Lutar contra "o estado a que chegámos"
O FMI, analisando dados de 164 países desde 1946, constata que, a ciclos de forte investimento na Defesa (como os que a NATO quer impor) seguem-se, a médio prazo, cortes nos orçamentos sociais, apontando para uma redução de 26% na despesa com saúde, 25% nos apoios sociais e 14% na educação.
A GALP, seguindo a tendência das grandes petrolíferas, teve no 1.° trimestre um lucro de 272 milhões de euros (três milhões de euros por dia!), o que representou um aumento de 41% face ao período homólogo de 2025. No mesmo período, o preço de venda do gasóleo aumentou 96% e o da gasolina 47%...
Segundo o Instituto Nacional de Estatística, o valor mediano da avaliação bancária da habitação atingiu em março de 2026 um máximo histórico de 2151 euros por metro quadrado (+29 euros do que em fevereiro), o que representa um aumento de 16,5% face a março de 2025. Por sua vez, segundo o índice de preços do Idealista, que nos dá uma indicação do preço de mercado, as casas à venda em Portugal em março de 2026 atingiam o valor de 3107 euros por metro quadrado.
Entretanto, segundo as estratégias locais de habitação, em 2024 havia 77 mil famílias a viverem em "condições indignas de habitação". E, em relatório recente enviado para a CE, a Garantia para a Infância destaca que "3306 crianças e jovens vivem em situação de sem-abrigo ou de privação habitacional grave".

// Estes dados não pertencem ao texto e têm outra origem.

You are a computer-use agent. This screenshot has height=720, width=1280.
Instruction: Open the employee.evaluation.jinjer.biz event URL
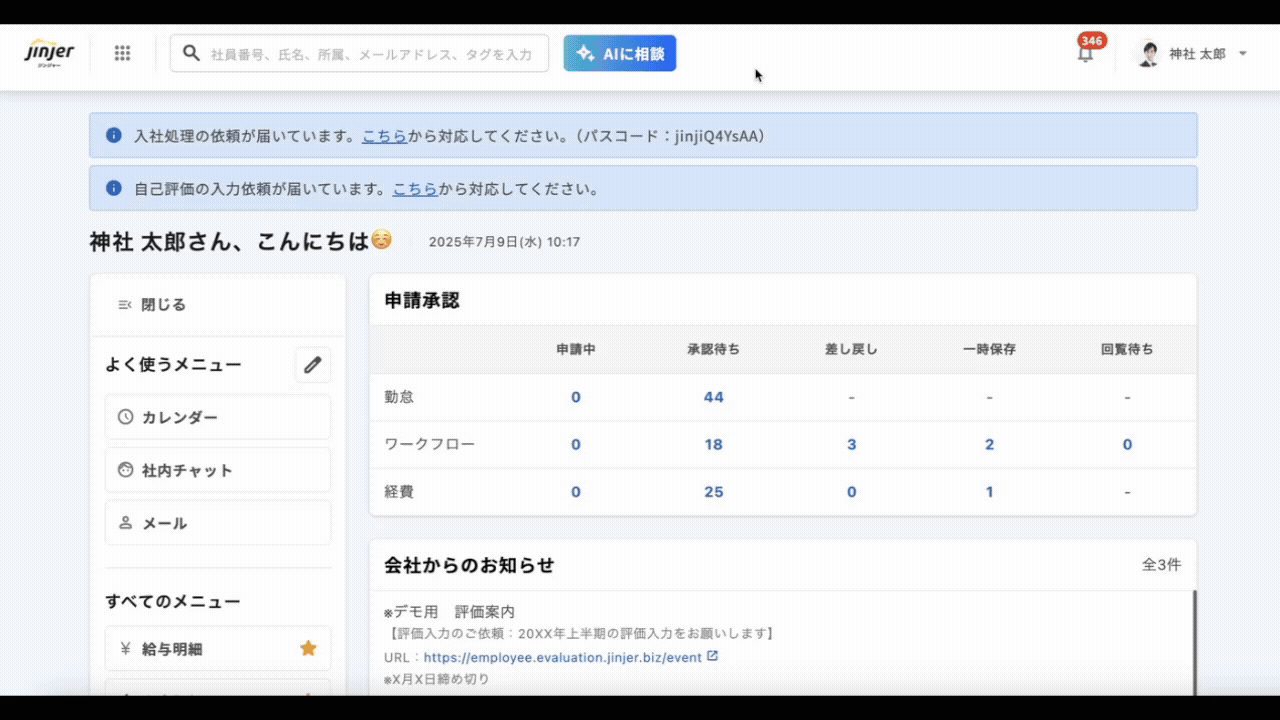tap(562, 657)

De acordo com a DECO Proteste, o valor de um cabaz alimentar, que integra 63 produtos e que, desde 2022, é monitorizado semanalmente, atingiu, no início de abril, os 254 euros, valor mais alto de sempre, correspondendo a um aumento de 13 euros (5%) desde o início do ano e a um aumento de 12% quando comparado com os valores de há um ano.
É perante estes factos, que nos infernizam a vida hoje e não abrem boas perspetivas de evolução económica e social para o futuro, que se deve entender a saída massiva às ruas das pessoas para comemorarem o 25 de Abril. De facto, a adesão, por todo o país foi, também, histórica, pelo número de pessoas, pela presença contagiante de jovens e pela irreverência e ousadia das palavras de ordem pintadas nos milhares de pancartas/cartões improvisados e exibidos. Gente que saiu à rua gritando que está contra "o estado a que chegámos" (parafraseando, a propósito, Salgueiro Maia) mas, afirmando que só aceita mudá-lo em democracia e em liberdade.
No 1.° de Maio, que está aí à porta, temos de fazer bis a este grito de afirmação, sabendo que o pacote laboral que nos querem impor mais não pretende do que cercear os direitos de quem trabalha, enfraquecendo, também assim, a democracia.